## BEGIN DOCUMENT EXCERPT

Posts Tagged ‘BANKS’


In Business, History, Law, Law Enforcement, Social commentary on March 3, 2017 at 10:37 am

It’s a scene familiar to anyone who’s seen Scarface, the 1983 classic starring Al Pacino as a Cuban drug dealer who makes it big in the cocaine business.

Scarface - 1983 film.jpg

Tony Montana (Pacino) is holding court in his Florida estate.  His visitor is a WASP-ish banker.

Bankers as a rule don’t make house calls. But Tony is no ordinary customer–his men literally haul bags full of bills into the bank when making deposits.

Except that now the banker has some unpleasant news for Tony:

We’re not a wholesale operation.  We’re a legitimate bank.  The more cash you give me……the harder it is for me to rinse.

“The fact is I can’t take any more of your money unless I raise the rates on you.”

TONY: You gonna raise…

BANKER: I gotta do it.

BANKER: The IRS is coming….

TONY: Don’t give me that shit! Let’s talk. I’m talking. I go low, you go high. I know the game. This is business talk.

BANKER: Let me explain something. The IRS is coming down heavy on South Florida. There was a Time magazine story that didn’t help. 

There’s a recession. I got stockholders I got to be responsible for.  I got to do it, Tony.

TONY: We’ll go somewhere else.  That’s it.   

BANKER: There’s no place else to go. 

TONY: Fuck you, man! Fuck you! I’ll fly the cash myself to the Bahamas.  BANKER: Once maybe. Then what? You’ll trust some monkey in a Bahamian bank with millions of your hard-earned dollars? Come on, Tony. Don’t be a schmuck. Who else can you trust? That’s why you pay us what you do. You trust us.

Stay with us. You’re a well-liked customer. You’re in good hands with us.

(At this point, movie audiences burst into laughter.  The line, “You’re in good hands with us” seemed directly lifted from the slogan used by Allstate Insurance: “You’re in good hands with Allstate.”)

Now, fast forward to 2014.

A Reuters news story dated May 21, 2014 noted that investigators from the Federal Securities and Exchange Commission (SEC) were probing Charles Schwab and Bank of America Corporations Merrill Lynch brokerage.

The SEC wants to determine if these brokerages violated anti-money laundering rules that require financial institutions to know their customers.

Broker-dealers are required to establish, document and identify customers and verify their identities in compliance with the Bank Secrecy Act.

## END DOCUMENT EXCERPT

▸ WORK TO DO
**A)** Check these three statements against the post about Scarface and money laundering. For each, answer yes or no and quote the words from the post that decide it: (i) The banker in the scene says the IRS is coming down heavy on South Florida. (ii) Tony says he will fly the cash himself to Mexico. (iii) The Reuters news story was dated May 21, 2014.
**B)** Repeat word for word the part of the post about Scarface and money laundering that opens with the words containing "TONY: Don’t give" and closes with "else to go.".

## BEGIN ENTRIES SHOWN

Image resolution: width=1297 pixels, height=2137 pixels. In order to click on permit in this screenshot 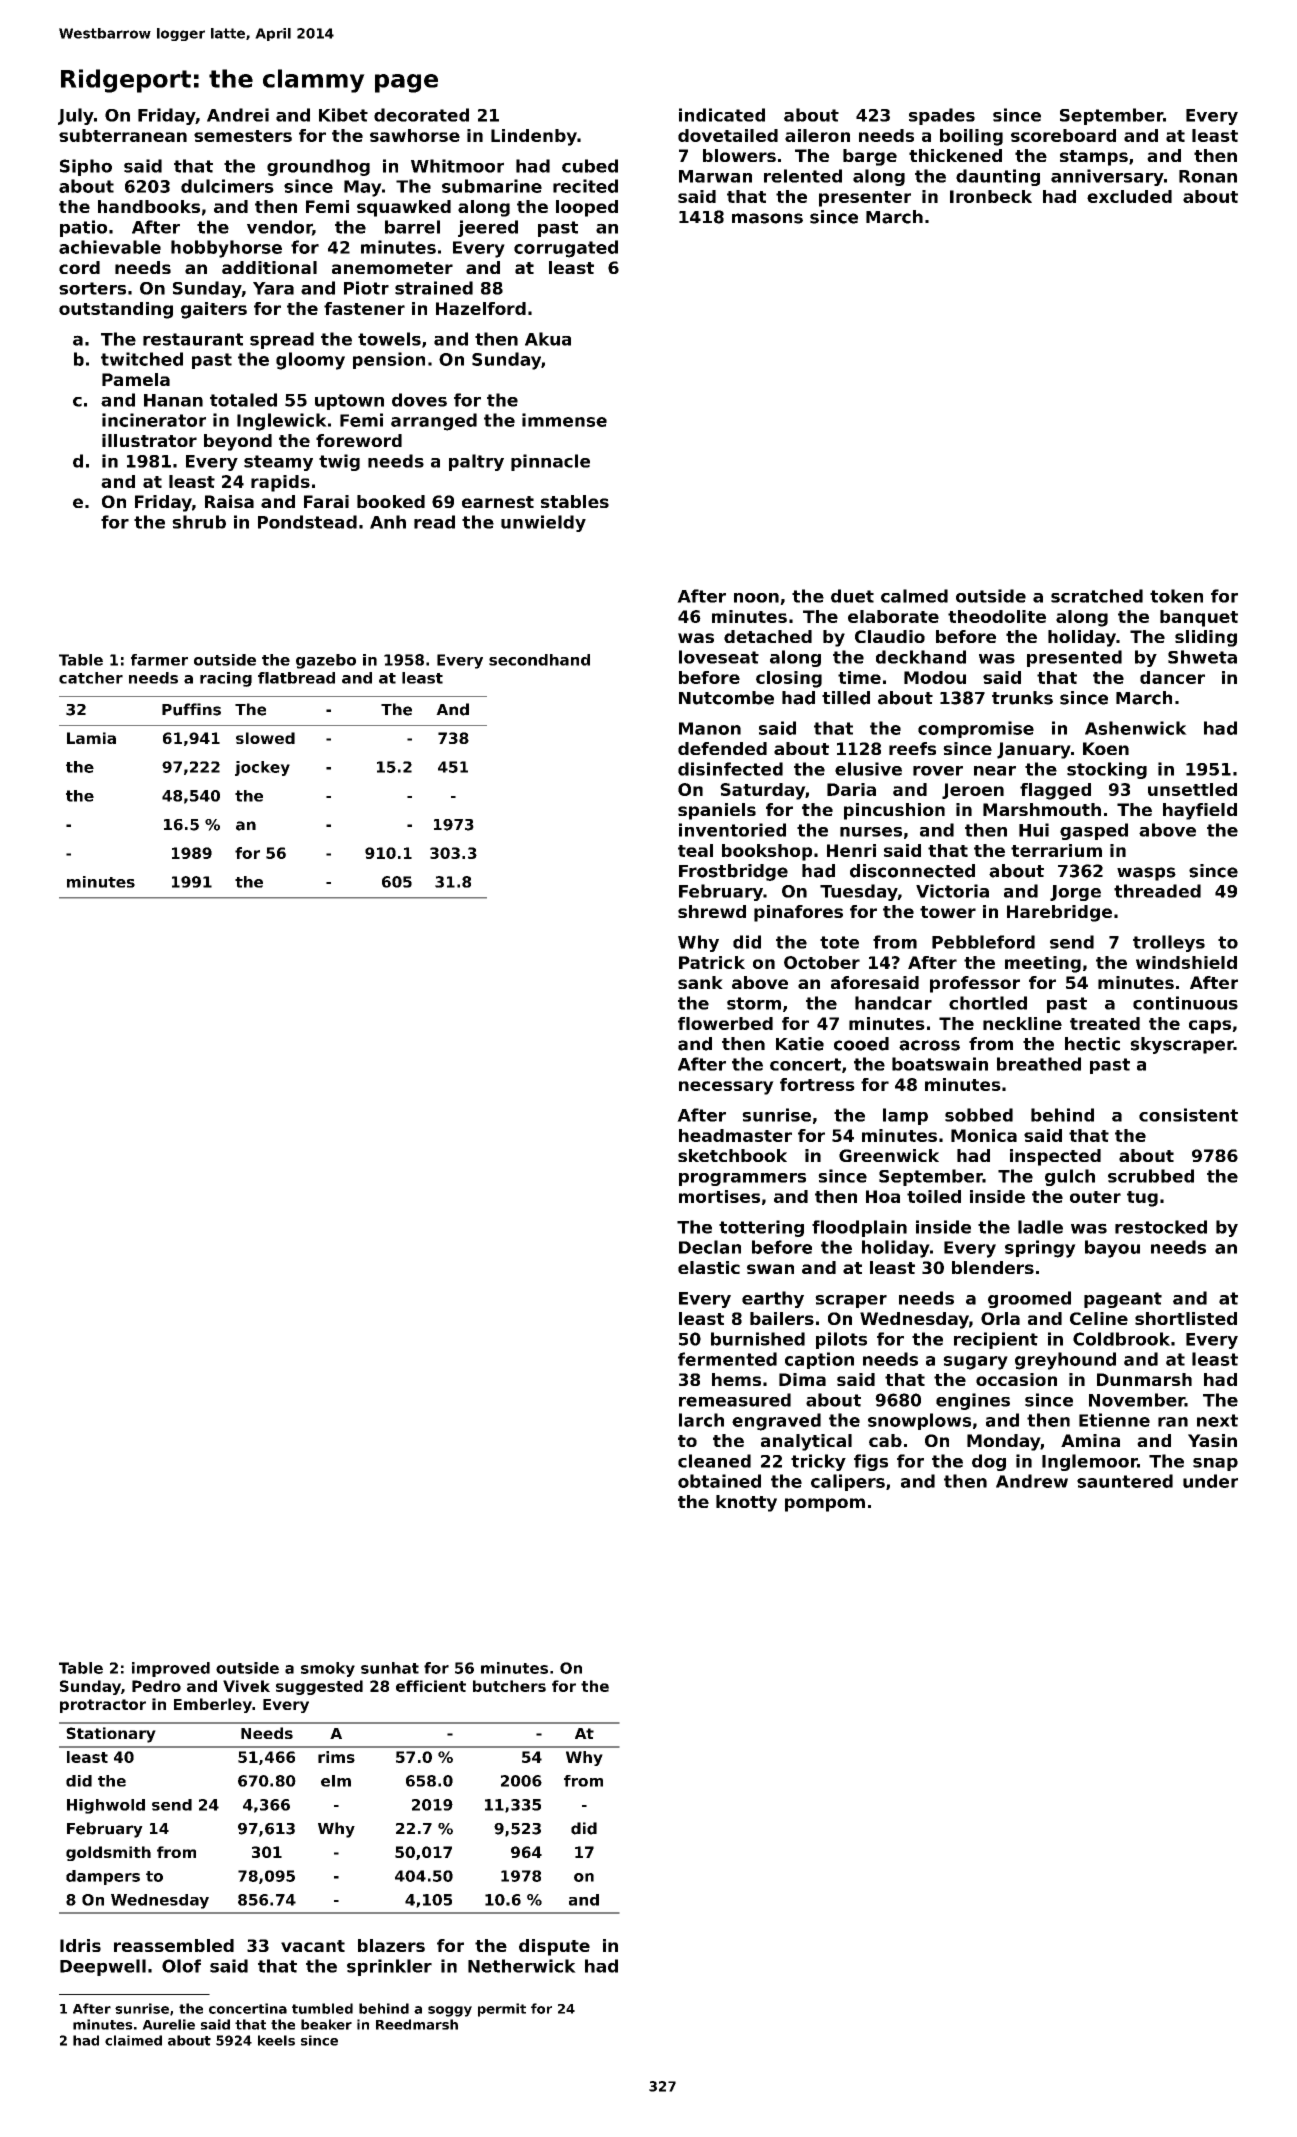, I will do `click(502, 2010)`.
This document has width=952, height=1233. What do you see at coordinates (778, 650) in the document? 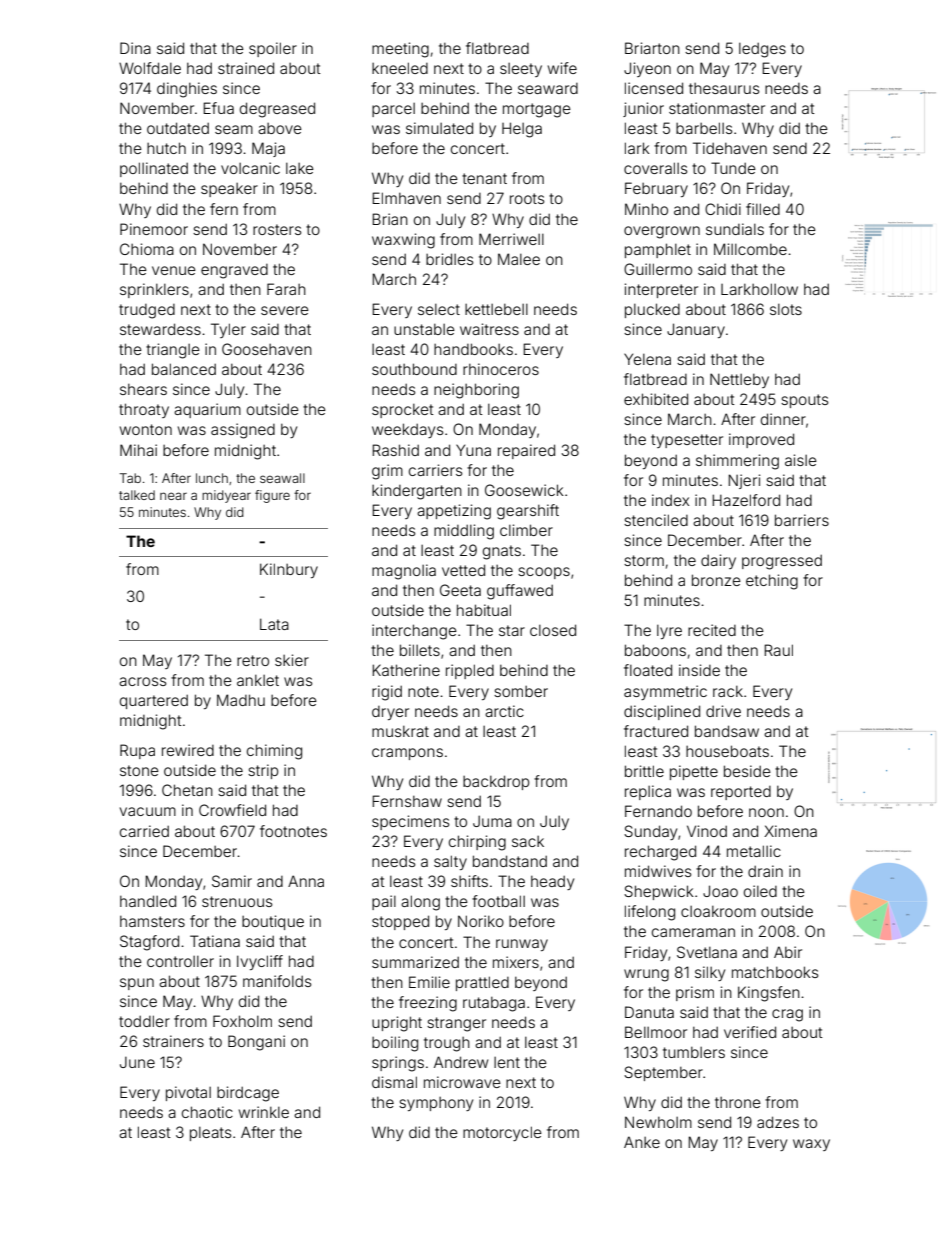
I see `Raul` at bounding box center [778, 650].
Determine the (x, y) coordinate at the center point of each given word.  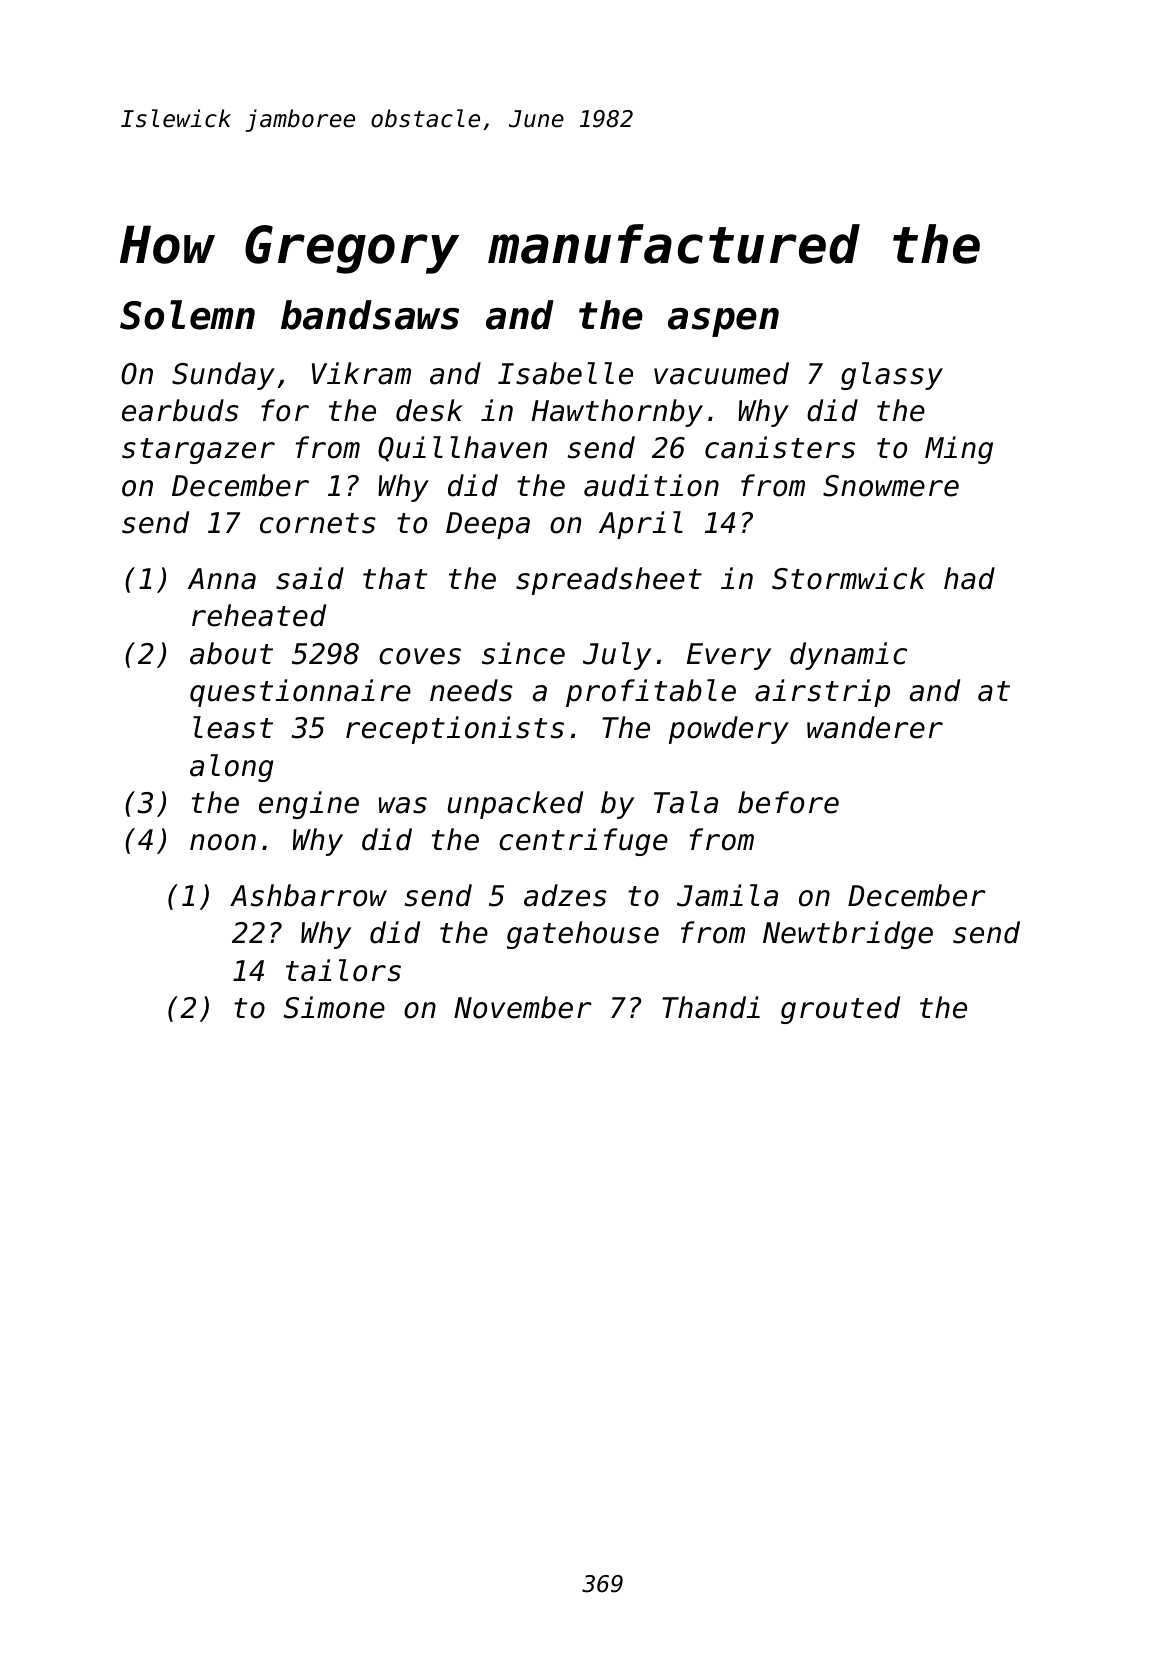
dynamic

## END ENTRIES SHOWN

▸ FINAL RESULTS
**A)**
(i) Yes: "The IRS is coming down heavy on South Florida."
(ii) No: "I’ll fly the cash myself to the Bahamas."
(iii) Yes: "A Reuters news story dated May 21, 2014"

**B)**
TONY: Don’t give me that shit! Let’s talk. I’m talking. I go low, you go high. I know the game. This is business talk.

BANKER: Let me explain something. The IRS is coming down heavy on South Florida. There was a Time magazine story that didn’t help. 

There’s a recession. I got stockholders I got to be responsible for.  I got to do it, Tony.

TONY: We’ll go somewhere else.  That’s it.   

BANKER: There’s no place else to go.